■ Goal of the exercise: Copy down all of the data underneath, exactly as shown.

▽

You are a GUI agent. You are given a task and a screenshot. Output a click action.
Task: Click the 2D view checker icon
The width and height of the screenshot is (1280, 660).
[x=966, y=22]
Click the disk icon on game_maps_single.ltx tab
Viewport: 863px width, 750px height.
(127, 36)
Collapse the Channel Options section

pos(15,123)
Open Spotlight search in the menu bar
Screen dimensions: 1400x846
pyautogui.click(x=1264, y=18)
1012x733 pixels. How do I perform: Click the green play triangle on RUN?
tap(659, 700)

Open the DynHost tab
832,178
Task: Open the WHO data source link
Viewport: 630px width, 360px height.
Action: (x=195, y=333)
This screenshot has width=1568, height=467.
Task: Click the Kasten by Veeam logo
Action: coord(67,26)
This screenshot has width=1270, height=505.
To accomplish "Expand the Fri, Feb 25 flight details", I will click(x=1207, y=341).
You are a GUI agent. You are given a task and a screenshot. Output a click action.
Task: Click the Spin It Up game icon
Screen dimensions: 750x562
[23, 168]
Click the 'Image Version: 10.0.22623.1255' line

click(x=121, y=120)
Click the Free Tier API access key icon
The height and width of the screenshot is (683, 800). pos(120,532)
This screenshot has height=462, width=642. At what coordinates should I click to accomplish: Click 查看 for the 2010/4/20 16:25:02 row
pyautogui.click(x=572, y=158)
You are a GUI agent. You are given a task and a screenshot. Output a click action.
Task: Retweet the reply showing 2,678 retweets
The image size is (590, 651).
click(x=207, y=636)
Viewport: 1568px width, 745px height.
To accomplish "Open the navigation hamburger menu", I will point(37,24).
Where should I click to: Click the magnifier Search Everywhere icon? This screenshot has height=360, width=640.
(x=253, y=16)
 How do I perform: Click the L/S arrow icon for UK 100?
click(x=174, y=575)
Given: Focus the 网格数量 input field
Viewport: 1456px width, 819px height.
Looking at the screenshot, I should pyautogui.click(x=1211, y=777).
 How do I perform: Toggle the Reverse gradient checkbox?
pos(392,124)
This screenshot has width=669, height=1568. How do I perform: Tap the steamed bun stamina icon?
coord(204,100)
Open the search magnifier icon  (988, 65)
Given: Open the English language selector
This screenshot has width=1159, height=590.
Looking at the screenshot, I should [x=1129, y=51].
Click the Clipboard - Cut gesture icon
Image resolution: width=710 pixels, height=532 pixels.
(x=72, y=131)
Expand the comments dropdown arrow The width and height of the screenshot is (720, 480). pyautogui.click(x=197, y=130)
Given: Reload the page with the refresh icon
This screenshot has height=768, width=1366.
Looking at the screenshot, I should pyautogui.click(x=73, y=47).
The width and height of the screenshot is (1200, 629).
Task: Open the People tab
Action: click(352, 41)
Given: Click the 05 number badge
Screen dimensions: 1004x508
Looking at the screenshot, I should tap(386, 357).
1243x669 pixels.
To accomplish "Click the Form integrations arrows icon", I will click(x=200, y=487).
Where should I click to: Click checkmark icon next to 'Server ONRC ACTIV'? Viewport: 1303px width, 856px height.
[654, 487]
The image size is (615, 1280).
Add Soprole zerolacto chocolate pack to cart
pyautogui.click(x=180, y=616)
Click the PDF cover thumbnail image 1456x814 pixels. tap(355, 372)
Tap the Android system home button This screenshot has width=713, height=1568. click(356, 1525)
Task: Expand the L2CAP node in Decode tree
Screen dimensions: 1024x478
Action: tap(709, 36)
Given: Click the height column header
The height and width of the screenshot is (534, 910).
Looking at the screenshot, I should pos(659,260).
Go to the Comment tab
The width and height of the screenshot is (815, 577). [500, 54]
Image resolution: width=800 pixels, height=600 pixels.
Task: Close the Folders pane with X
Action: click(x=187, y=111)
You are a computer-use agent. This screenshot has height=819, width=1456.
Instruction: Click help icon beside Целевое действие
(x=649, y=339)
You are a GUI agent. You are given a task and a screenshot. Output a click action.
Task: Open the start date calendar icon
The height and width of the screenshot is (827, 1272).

△

■ Answer space:
You are a GUI agent. You are given a task and a screenshot. Output a click action.
Task: Click the 2D view checker icon
The width and height of the screenshot is (1280, 660).
[x=966, y=22]
Click the disk icon on game_maps_single.ltx tab
Viewport: 863px width, 750px height.
(127, 36)
Collapse the Channel Options section

pos(15,123)
Open Spotlight search in the menu bar
Screen dimensions: 1400x846
pyautogui.click(x=1264, y=18)
1012x733 pixels. How do I perform: Click the green play triangle on RUN?
tap(659, 700)

Open the DynHost tab
832,178
Task: Open the WHO data source link
Viewport: 630px width, 360px height.
Action: (x=195, y=333)
This screenshot has width=1568, height=467.
Task: Click the Kasten by Veeam logo
Action: coord(67,26)
This screenshot has width=1270, height=505.
To accomplish "Expand the Fri, Feb 25 flight details", I will click(x=1207, y=341).
You are a GUI agent. You are given a task and a screenshot. Output a click action.
Task: Click the Spin It Up game icon
Screen dimensions: 750x562
[23, 168]
Click the 'Image Version: 10.0.22623.1255' line

click(x=121, y=120)
Click the Free Tier API access key icon
The height and width of the screenshot is (683, 800). pos(120,532)
This screenshot has height=462, width=642. At what coordinates should I click to accomplish: Click 查看 for the 2010/4/20 16:25:02 row
pyautogui.click(x=572, y=158)
You are a GUI agent. You are given a task and a screenshot. Output a click action.
Task: Retweet the reply showing 2,678 retweets
The image size is (590, 651).
click(x=207, y=636)
Viewport: 1568px width, 745px height.
To accomplish "Open the navigation hamburger menu", I will point(37,24).
Where should I click to: Click the magnifier Search Everywhere icon? This screenshot has height=360, width=640.
(x=253, y=16)
 How do I perform: Click the L/S arrow icon for UK 100?
click(x=174, y=575)
Given: Focus the 网格数量 input field
Viewport: 1456px width, 819px height.
Looking at the screenshot, I should pyautogui.click(x=1211, y=777).
 How do I perform: Toggle the Reverse gradient checkbox?
pos(392,124)
This screenshot has width=669, height=1568. How do I perform: Tap the steamed bun stamina icon?
coord(204,100)
Open the search magnifier icon  (988, 65)
Given: Open the English language selector
This screenshot has width=1159, height=590.
Looking at the screenshot, I should [x=1129, y=51].
Click the Clipboard - Cut gesture icon
Image resolution: width=710 pixels, height=532 pixels.
(x=72, y=131)
Expand the comments dropdown arrow The width and height of the screenshot is (720, 480). pyautogui.click(x=197, y=130)
Given: Reload the page with the refresh icon
This screenshot has height=768, width=1366.
Looking at the screenshot, I should pyautogui.click(x=73, y=47).
The width and height of the screenshot is (1200, 629).
Task: Open the People tab
Action: click(352, 41)
Given: Click the 05 number badge
Screen dimensions: 1004x508
Looking at the screenshot, I should tap(386, 357).
1243x669 pixels.
To accomplish "Click the Form integrations arrows icon", I will click(x=200, y=487).
Where should I click to: Click checkmark icon next to 'Server ONRC ACTIV'? Viewport: 1303px width, 856px height.
[654, 487]
The image size is (615, 1280).
Add Soprole zerolacto chocolate pack to cart
pyautogui.click(x=180, y=616)
Click the PDF cover thumbnail image 1456x814 pixels. tap(355, 372)
Tap the Android system home button This screenshot has width=713, height=1568. click(356, 1525)
Task: Expand the L2CAP node in Decode tree
Screen dimensions: 1024x478
Action: tap(709, 36)
Given: Click the height column header
The height and width of the screenshot is (534, 910).
Looking at the screenshot, I should pos(659,260).
Go to the Comment tab
The width and height of the screenshot is (815, 577). [500, 54]
Image resolution: width=800 pixels, height=600 pixels.
Task: Close the Folders pane with X
Action: click(x=187, y=111)
You are a computer-use agent. This screenshot has height=819, width=1456.
Instruction: Click help icon beside Целевое действие
(x=649, y=339)
You are a GUI agent. You are given a task and a screenshot. Output a click action.
Task: Open the start date calendar icon
The height and width of the screenshot is (827, 1272).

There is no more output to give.